» **Given data**
# # # # #

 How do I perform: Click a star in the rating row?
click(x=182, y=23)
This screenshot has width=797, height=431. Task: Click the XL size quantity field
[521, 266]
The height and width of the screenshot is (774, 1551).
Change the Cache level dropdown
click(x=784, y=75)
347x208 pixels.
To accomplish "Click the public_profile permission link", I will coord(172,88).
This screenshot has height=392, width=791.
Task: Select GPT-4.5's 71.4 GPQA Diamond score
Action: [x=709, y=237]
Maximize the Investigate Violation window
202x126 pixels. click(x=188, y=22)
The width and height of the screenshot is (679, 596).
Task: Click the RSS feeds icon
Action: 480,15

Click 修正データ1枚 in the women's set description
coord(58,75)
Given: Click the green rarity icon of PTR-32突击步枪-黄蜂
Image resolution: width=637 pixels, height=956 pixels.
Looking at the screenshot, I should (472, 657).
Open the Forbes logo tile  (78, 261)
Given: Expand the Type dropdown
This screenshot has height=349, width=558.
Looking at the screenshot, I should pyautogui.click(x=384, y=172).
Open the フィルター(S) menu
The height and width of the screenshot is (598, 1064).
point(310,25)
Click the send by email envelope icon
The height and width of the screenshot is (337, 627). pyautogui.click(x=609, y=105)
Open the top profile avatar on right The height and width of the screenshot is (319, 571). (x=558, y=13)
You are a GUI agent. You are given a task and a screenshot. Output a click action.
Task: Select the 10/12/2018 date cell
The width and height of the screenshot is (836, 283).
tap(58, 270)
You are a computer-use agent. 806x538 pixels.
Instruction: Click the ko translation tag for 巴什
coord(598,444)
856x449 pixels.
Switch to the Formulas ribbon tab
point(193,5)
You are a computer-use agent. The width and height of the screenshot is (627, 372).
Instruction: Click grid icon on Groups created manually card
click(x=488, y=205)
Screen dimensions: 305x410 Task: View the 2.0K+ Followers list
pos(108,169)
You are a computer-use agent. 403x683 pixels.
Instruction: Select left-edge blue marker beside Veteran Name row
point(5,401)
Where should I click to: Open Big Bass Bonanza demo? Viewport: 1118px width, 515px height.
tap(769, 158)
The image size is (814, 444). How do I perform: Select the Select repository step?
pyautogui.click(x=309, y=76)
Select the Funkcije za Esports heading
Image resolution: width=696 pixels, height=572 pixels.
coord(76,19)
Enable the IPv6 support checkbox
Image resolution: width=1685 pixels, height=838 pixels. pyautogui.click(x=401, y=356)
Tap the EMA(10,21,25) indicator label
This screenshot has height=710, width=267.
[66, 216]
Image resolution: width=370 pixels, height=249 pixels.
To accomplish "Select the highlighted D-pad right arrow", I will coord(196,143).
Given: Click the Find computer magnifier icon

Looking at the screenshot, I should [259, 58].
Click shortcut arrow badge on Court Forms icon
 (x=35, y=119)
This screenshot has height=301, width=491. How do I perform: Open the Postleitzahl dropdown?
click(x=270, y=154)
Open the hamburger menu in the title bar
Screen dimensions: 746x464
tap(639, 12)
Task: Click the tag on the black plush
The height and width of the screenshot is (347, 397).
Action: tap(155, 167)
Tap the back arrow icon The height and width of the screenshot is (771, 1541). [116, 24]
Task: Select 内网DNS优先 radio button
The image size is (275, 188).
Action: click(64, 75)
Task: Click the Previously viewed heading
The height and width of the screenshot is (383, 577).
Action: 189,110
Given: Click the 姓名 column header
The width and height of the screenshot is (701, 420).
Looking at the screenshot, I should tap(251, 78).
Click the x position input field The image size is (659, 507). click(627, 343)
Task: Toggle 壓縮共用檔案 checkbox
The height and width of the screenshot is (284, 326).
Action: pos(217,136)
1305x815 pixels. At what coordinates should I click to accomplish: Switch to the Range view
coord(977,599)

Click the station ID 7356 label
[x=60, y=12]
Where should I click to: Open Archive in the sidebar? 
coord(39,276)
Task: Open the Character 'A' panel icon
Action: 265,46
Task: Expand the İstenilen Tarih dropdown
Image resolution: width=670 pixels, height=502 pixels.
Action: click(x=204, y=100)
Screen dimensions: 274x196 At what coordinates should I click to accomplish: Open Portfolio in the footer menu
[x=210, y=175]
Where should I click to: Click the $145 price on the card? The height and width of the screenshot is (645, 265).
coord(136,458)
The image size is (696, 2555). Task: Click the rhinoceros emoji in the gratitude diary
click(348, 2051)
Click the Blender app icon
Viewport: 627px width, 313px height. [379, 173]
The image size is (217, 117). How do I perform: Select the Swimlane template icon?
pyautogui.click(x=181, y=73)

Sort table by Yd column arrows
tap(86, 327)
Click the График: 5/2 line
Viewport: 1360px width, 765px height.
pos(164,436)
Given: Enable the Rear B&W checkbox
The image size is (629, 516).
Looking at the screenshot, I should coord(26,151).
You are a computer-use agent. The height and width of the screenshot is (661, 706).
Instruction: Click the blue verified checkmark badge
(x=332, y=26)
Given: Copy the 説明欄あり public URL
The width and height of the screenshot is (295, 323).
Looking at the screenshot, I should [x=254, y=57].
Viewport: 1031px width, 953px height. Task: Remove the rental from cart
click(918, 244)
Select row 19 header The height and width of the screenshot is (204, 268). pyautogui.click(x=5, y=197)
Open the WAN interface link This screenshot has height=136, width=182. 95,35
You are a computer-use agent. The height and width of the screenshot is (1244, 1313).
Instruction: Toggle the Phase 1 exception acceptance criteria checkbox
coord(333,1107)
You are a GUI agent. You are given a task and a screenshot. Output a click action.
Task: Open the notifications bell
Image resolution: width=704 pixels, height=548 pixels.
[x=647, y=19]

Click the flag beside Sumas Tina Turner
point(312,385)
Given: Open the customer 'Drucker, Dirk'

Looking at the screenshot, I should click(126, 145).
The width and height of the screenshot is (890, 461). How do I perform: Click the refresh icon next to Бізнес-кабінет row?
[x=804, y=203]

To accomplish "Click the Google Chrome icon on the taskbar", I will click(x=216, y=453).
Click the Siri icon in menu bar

# # # # #

» **Exercise requirements**
Copy the material above line for line, without changing anything.

» **The reply**
 How do I perform: Click a star in the rating row?
click(x=182, y=23)
This screenshot has width=797, height=431. Task: Click the XL size quantity field
[521, 266]
The height and width of the screenshot is (774, 1551).
Change the Cache level dropdown
click(x=784, y=75)
347x208 pixels.
To accomplish "Click the public_profile permission link", I will coord(172,88).
This screenshot has height=392, width=791.
Task: Select GPT-4.5's 71.4 GPQA Diamond score
Action: [x=709, y=237]
Maximize the Investigate Violation window
202x126 pixels. click(x=188, y=22)
The width and height of the screenshot is (679, 596).
Task: Click the RSS feeds icon
Action: 480,15

Click 修正データ1枚 in the women's set description
coord(58,75)
Given: Click the green rarity icon of PTR-32突击步枪-黄蜂
Image resolution: width=637 pixels, height=956 pixels.
Looking at the screenshot, I should (472, 657).
Open the Forbes logo tile  (78, 261)
Given: Expand the Type dropdown
This screenshot has height=349, width=558.
Looking at the screenshot, I should pyautogui.click(x=384, y=172).
Open the フィルター(S) menu
The height and width of the screenshot is (598, 1064).
point(310,25)
Click the send by email envelope icon
The height and width of the screenshot is (337, 627). pyautogui.click(x=609, y=105)
Open the top profile avatar on right The height and width of the screenshot is (319, 571). (x=558, y=13)
You are a GUI agent. You are given a task and a screenshot. Output a click action.
Task: Select the 10/12/2018 date cell
The width and height of the screenshot is (836, 283).
tap(58, 270)
You are a computer-use agent. 806x538 pixels.
Instruction: Click the ko translation tag for 巴什
coord(598,444)
856x449 pixels.
Switch to the Formulas ribbon tab
point(193,5)
You are a computer-use agent. The width and height of the screenshot is (627, 372).
Instruction: Click grid icon on Groups created manually card
click(x=488, y=205)
Screen dimensions: 305x410 Task: View the 2.0K+ Followers list
pos(108,169)
You are a computer-use agent. 403x683 pixels.
Instruction: Select left-edge blue marker beside Veteran Name row
point(5,401)
Where should I click to: Open Big Bass Bonanza demo? Viewport: 1118px width, 515px height.
tap(769, 158)
The image size is (814, 444). How do I perform: Select the Select repository step?
pyautogui.click(x=309, y=76)
Select the Funkcije za Esports heading
Image resolution: width=696 pixels, height=572 pixels.
coord(76,19)
Enable the IPv6 support checkbox
Image resolution: width=1685 pixels, height=838 pixels. pyautogui.click(x=401, y=356)
Tap the EMA(10,21,25) indicator label
This screenshot has height=710, width=267.
[66, 216]
Image resolution: width=370 pixels, height=249 pixels.
To accomplish "Select the highlighted D-pad right arrow", I will coord(196,143).
Given: Click the Find computer magnifier icon

Looking at the screenshot, I should [259, 58].
Click shortcut arrow badge on Court Forms icon
 (x=35, y=119)
This screenshot has height=301, width=491. How do I perform: Open the Postleitzahl dropdown?
click(x=270, y=154)
Open the hamburger menu in the title bar
Screen dimensions: 746x464
tap(639, 12)
Task: Click the tag on the black plush
The height and width of the screenshot is (347, 397).
Action: tap(155, 167)
Tap the back arrow icon The height and width of the screenshot is (771, 1541). [116, 24]
Task: Select 内网DNS优先 radio button
The image size is (275, 188).
Action: click(64, 75)
Task: Click the Previously viewed heading
The height and width of the screenshot is (383, 577).
Action: 189,110
Given: Click the 姓名 column header
The width and height of the screenshot is (701, 420).
Looking at the screenshot, I should tap(251, 78).
Click the x position input field The image size is (659, 507). click(627, 343)
Task: Toggle 壓縮共用檔案 checkbox
The height and width of the screenshot is (284, 326).
Action: pos(217,136)
1305x815 pixels. At what coordinates should I click to accomplish: Switch to the Range view
coord(977,599)

Click the station ID 7356 label
[x=60, y=12]
Where should I click to: Open Archive in the sidebar? 
coord(39,276)
Task: Open the Character 'A' panel icon
Action: 265,46
Task: Expand the İstenilen Tarih dropdown
Image resolution: width=670 pixels, height=502 pixels.
Action: click(x=204, y=100)
Screen dimensions: 274x196 At what coordinates should I click to accomplish: Open Portfolio in the footer menu
[x=210, y=175]
Where should I click to: Click the $145 price on the card? The height and width of the screenshot is (645, 265).
coord(136,458)
The image size is (696, 2555). Task: Click the rhinoceros emoji in the gratitude diary
click(348, 2051)
Click the Blender app icon
Viewport: 627px width, 313px height. [379, 173]
The image size is (217, 117). How do I perform: Select the Swimlane template icon?
pyautogui.click(x=181, y=73)

Sort table by Yd column arrows
tap(86, 327)
Click the График: 5/2 line
Viewport: 1360px width, 765px height.
pos(164,436)
Given: Enable the Rear B&W checkbox
The image size is (629, 516).
Looking at the screenshot, I should coord(26,151).
You are a computer-use agent. The height and width of the screenshot is (661, 706).
Instruction: Click the blue verified checkmark badge
(x=332, y=26)
Given: Copy the 説明欄あり public URL
The width and height of the screenshot is (295, 323).
Looking at the screenshot, I should [x=254, y=57].
Viewport: 1031px width, 953px height. Task: Remove the rental from cart
click(918, 244)
Select row 19 header The height and width of the screenshot is (204, 268). pyautogui.click(x=5, y=197)
Open the WAN interface link This screenshot has height=136, width=182. 95,35
You are a computer-use agent. The height and width of the screenshot is (1244, 1313).
Instruction: Toggle the Phase 1 exception acceptance criteria checkbox
coord(333,1107)
You are a GUI agent. You are given a task and a screenshot. Output a click action.
Task: Open the notifications bell
Image resolution: width=704 pixels, height=548 pixels.
[x=647, y=19]

Click the flag beside Sumas Tina Turner
point(312,385)
Given: Open the customer 'Drucker, Dirk'

Looking at the screenshot, I should click(126, 145).
The width and height of the screenshot is (890, 461). How do I perform: Click the refresh icon next to Бізнес-кабінет row?
[x=804, y=203]

To accomplish "Click the Google Chrome icon on the taskbar", I will click(x=216, y=453).
Click the Siri icon in menu bar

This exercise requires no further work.